· 3 min read

Shrap Offers a Future Without Coins

Astrid Mitchell
Astrid Mitchell · Editor
Shrap Offers a Future Without Coins

At the Future of Cash conference, Chris Forero-Slee introduced his business, Shrap. As he said, he does not expect to be popular with those who make their living from or who like coins. Shrap (the company presumably takes its name from shrapnel, ie. fragments of shells or bullets but also a colloquial term for small change) is a solution that offers an alternative to coins, which they regard as a ‘pain point’ in payments.

The presentation started by considering why coins are regarded as a problem, whether for the retailer or others. For the retailer, the time they take to handle, count and manage, along with losses from the till. For central banks, the cost of the denomination for which the face value does not cover the cost of manufacture (which Chris stated was some $70 million per year for the US), the challenge of managing the cash cycle and the costs and challenges of managing coin when and if it returns.

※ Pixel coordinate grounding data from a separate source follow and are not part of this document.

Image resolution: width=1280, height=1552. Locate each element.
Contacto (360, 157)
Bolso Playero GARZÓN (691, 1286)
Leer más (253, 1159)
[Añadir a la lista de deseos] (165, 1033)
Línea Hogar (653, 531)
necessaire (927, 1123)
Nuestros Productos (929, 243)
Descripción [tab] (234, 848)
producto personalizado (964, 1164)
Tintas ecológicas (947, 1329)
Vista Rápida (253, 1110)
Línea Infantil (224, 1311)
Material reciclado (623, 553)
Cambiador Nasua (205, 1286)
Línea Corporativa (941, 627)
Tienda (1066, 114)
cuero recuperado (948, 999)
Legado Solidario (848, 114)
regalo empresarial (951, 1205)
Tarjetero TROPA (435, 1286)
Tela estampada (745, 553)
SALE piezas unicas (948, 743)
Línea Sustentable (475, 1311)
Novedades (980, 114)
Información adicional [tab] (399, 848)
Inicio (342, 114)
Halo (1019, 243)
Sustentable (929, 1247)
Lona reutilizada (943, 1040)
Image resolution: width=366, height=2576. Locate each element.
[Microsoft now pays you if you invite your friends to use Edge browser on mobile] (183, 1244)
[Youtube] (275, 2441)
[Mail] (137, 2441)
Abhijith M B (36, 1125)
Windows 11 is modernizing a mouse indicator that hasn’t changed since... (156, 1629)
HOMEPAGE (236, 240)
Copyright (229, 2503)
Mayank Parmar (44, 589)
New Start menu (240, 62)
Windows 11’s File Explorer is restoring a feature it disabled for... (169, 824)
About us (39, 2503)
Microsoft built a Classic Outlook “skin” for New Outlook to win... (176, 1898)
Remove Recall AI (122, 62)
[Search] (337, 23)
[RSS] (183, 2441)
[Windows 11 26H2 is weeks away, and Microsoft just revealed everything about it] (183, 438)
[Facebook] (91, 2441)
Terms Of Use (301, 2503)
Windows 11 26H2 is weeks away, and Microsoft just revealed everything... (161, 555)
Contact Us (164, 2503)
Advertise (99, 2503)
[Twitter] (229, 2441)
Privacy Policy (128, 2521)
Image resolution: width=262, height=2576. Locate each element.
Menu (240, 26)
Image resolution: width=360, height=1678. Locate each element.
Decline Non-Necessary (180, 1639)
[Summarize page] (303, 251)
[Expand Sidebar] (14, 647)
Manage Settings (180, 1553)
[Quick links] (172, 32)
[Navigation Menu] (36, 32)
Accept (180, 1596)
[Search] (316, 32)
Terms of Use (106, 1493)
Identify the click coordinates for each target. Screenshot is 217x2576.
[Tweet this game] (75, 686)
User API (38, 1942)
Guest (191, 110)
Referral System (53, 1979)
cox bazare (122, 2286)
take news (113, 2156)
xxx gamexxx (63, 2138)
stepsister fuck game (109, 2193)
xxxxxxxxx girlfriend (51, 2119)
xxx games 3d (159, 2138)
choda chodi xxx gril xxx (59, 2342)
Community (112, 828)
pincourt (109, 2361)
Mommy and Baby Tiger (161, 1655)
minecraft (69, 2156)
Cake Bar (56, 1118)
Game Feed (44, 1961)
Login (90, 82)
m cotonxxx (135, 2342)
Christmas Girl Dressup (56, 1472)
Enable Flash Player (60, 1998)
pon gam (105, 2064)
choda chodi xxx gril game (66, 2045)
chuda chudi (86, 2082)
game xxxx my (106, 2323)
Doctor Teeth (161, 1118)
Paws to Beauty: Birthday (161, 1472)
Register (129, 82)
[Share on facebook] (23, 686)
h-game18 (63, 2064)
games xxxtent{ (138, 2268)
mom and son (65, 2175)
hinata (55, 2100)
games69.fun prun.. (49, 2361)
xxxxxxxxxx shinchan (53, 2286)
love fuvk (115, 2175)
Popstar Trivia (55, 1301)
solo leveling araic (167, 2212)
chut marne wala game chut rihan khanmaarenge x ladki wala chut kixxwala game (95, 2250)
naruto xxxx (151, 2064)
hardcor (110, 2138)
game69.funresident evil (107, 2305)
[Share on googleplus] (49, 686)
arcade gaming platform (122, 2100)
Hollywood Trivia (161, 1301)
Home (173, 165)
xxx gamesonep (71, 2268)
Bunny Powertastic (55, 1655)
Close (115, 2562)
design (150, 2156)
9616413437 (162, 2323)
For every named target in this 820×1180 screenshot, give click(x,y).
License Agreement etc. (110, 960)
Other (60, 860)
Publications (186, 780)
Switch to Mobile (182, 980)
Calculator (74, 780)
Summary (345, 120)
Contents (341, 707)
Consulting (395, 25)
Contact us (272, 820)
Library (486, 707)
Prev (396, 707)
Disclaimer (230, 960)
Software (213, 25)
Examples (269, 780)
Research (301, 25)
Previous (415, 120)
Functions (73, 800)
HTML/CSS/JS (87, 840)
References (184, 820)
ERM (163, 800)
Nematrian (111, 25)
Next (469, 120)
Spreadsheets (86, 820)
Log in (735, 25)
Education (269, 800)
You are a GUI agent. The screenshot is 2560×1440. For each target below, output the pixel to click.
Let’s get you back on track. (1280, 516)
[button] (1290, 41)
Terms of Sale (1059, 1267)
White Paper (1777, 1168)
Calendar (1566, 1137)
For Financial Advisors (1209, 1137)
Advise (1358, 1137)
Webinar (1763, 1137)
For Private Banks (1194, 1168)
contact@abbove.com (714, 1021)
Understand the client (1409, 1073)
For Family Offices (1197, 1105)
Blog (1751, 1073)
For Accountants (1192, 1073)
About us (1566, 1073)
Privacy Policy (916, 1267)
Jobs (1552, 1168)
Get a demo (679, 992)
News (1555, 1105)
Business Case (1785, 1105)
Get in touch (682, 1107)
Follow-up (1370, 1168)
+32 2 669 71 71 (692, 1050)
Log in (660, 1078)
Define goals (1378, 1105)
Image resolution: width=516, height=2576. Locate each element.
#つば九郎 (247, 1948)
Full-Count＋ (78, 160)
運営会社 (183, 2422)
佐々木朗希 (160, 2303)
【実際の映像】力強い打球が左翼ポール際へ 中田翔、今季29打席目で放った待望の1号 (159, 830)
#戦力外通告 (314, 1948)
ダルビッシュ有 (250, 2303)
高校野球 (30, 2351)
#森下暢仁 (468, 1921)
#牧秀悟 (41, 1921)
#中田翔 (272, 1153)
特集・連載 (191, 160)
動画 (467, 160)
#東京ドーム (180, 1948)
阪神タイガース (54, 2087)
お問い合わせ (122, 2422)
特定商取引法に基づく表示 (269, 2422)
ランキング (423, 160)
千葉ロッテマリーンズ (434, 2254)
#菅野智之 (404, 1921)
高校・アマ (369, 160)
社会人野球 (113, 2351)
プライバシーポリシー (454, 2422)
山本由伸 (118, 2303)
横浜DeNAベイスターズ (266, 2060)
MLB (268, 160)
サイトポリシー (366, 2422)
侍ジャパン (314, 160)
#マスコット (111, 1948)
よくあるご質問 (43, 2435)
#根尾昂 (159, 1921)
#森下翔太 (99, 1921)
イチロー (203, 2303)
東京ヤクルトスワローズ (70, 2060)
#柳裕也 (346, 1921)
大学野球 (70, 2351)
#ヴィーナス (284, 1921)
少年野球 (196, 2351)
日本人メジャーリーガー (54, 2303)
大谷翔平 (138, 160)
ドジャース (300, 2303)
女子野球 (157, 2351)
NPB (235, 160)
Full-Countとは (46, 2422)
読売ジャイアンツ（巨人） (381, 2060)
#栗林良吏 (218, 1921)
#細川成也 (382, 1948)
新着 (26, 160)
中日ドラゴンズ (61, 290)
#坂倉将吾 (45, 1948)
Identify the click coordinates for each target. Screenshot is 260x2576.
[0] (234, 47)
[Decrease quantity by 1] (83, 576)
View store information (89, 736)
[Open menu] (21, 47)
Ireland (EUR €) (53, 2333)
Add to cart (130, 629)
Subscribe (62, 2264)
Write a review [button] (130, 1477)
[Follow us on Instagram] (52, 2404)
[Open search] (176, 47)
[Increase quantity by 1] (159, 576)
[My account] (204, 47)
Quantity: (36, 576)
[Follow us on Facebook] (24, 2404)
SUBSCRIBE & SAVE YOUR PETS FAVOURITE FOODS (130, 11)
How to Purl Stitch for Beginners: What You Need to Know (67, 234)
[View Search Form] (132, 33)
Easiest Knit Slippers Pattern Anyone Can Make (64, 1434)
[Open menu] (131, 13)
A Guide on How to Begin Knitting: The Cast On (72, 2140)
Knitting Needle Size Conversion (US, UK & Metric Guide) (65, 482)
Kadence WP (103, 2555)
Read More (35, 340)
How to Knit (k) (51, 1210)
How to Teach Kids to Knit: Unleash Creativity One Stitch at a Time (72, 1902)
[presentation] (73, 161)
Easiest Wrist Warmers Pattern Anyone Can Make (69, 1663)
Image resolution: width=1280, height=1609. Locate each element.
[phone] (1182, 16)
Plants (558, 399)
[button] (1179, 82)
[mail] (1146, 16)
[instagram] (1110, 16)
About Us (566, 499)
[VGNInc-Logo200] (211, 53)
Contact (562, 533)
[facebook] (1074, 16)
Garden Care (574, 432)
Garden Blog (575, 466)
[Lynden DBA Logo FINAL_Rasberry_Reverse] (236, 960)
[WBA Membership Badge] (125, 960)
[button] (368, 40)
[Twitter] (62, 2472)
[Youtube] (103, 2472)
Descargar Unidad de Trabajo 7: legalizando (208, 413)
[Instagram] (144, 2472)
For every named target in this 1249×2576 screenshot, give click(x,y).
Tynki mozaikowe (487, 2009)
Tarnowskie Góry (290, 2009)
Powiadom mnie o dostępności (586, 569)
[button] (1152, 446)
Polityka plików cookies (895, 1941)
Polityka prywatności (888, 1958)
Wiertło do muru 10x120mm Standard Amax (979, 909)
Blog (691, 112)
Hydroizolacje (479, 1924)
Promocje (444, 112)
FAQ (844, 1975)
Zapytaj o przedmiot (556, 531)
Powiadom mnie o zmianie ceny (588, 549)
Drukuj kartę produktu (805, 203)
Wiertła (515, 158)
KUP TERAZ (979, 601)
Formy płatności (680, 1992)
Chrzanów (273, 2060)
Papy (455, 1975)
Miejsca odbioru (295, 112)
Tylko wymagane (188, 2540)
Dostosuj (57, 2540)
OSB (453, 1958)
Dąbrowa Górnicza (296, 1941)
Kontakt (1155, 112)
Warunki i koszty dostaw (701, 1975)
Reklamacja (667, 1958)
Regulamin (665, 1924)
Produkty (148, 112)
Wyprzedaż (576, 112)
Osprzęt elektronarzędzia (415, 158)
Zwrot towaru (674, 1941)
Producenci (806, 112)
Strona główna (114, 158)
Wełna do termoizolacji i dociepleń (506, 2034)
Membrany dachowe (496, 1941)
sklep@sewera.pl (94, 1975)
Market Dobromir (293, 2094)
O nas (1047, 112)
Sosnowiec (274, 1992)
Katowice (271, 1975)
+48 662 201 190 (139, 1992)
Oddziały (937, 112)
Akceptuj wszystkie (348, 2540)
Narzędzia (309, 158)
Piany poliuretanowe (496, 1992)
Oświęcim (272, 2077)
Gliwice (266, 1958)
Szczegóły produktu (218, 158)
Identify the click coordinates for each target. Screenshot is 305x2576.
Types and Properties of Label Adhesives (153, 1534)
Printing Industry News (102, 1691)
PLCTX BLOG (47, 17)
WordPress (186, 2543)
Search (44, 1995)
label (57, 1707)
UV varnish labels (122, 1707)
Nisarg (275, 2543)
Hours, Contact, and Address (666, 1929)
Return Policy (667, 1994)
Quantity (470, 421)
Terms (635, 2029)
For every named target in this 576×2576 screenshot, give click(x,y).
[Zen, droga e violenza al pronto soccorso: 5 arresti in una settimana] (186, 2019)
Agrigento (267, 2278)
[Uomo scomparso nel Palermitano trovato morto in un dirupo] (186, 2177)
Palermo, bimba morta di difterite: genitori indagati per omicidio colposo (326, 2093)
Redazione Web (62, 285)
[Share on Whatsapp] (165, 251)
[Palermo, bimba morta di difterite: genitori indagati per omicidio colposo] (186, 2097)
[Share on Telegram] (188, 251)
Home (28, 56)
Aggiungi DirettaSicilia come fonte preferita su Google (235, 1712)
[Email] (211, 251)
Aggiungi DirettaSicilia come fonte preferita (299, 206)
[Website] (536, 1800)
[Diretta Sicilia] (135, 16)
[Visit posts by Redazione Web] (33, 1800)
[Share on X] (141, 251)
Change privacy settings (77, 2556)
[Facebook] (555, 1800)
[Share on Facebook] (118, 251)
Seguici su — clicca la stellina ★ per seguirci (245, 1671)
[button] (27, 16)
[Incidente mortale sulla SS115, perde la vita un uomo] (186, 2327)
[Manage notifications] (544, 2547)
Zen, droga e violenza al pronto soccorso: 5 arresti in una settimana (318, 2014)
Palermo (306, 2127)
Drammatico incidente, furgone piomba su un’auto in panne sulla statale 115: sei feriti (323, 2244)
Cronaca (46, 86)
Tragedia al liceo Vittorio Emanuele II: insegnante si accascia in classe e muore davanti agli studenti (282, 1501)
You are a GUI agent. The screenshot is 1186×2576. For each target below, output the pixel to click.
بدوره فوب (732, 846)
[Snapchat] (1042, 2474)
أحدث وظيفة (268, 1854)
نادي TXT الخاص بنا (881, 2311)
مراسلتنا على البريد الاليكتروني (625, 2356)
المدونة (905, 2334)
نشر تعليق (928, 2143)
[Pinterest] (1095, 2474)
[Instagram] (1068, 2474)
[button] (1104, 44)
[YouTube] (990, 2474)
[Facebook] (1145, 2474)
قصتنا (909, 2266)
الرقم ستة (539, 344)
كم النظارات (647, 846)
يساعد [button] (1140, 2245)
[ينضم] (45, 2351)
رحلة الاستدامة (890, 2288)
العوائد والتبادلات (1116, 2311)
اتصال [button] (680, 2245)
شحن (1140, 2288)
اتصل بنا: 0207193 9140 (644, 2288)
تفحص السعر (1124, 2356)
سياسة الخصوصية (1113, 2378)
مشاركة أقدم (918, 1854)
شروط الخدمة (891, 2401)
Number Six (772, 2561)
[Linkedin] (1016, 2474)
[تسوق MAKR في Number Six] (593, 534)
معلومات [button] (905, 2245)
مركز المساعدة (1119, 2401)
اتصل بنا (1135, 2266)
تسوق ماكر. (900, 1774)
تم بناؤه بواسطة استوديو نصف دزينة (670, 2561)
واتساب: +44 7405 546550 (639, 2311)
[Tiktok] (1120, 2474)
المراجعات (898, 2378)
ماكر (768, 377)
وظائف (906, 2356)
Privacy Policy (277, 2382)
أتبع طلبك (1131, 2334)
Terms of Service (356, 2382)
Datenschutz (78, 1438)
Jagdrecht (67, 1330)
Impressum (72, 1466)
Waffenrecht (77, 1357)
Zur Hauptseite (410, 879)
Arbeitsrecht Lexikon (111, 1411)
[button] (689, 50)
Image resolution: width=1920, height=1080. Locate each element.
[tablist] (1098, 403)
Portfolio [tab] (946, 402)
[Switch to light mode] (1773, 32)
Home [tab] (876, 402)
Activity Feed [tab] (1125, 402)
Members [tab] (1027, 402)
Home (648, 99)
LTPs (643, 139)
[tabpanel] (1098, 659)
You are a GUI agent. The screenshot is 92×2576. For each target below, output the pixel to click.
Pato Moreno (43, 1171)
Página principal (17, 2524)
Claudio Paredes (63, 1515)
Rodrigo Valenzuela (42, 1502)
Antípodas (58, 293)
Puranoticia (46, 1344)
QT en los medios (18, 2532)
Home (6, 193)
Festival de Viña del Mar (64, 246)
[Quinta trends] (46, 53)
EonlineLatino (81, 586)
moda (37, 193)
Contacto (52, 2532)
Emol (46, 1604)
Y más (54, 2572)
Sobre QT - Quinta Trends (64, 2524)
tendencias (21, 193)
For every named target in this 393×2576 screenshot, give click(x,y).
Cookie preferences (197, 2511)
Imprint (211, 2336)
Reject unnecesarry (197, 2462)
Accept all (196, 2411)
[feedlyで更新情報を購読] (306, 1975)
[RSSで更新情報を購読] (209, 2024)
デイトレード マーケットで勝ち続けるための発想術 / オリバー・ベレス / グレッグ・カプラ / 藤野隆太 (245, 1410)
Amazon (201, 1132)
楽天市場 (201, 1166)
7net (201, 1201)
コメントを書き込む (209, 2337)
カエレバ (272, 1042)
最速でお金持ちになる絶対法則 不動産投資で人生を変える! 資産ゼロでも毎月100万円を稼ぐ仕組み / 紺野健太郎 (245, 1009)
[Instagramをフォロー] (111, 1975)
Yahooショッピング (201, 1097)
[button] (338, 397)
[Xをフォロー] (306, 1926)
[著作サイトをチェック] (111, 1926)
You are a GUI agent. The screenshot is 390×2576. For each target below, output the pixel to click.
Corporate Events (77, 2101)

Coins are generally regarded as inefficient to handle and count, heavy and dirty to handle and transport and difficult to manage – almost a one-way payment means, as the US and others found in the pandemic.

Having painted this gloomy picture, the presentation went on to consider on one hand the convenience, efficiency, (perceived) security and hygiene of digital payments, and on the other the loss of privacy, the risk of exclusion and people not managing their budgets that it brings.

But he posited that for a substantial minority of consumers, digital payments are not a ‘win’. If cash is used less, whatever replaces it must work for all, people must be free to choose the freedom of paying without a middleman (and their fees), anonymously, with the stability that comes from a sense of security and with something that is accessible to all.

Shrap’s solution – described as a hybrid app/card-based replacement for coins – suggests a route to a ‘coinless’, rather than a cashless, society. It enables users to spend in cash but instead of receiving physical coin as change, they receive their change electronically and instantly in Shrap. Participating retailers set up a digital float, which is directly debited when change is issued.

In other words, you pay for your purchase and the change goes into a ‘wallet’ that carries the value. Lose the wallet, lose the value. The wallet, which could be on your phone, but could also be a ‘Shrap card’, allows you to use the coin value on it to pay or to transfer to another wallet or even into your bank account. Apart from the last of these, there is no fee to do this.

South Korea’s coinless initiative

This isn’t the first such initiative to replace coins. In 2017, the Bank of Korea initiated a pilot among 36,000 convenience stores, as part of its ‘Payment System Policy Roadmap – Vision 2020, enabling customers to receive small change in the form of top-ups onto pre-paid cards. The objective was to ‘ease the inconvenience of using and carrying coins and reduce the social costs incurred in their circulation and management’.

The pilot was the first of its kind in the world. Despite the results of a survey prior to the pilot, in which the majority of respondents said they did not like receiving coin as change, the response to the pilot itself among the public was lukewarm. That response notwithstanding, the Bank continued with the programme, expanding it to major retailers in the country in 2020, but also allowing change to be credited to consumers, bank accounts, rather than just prepaid cards.

At that time, the Bank stated that the ‘change deposit service’ had been used in over 30 million purchases since its launch.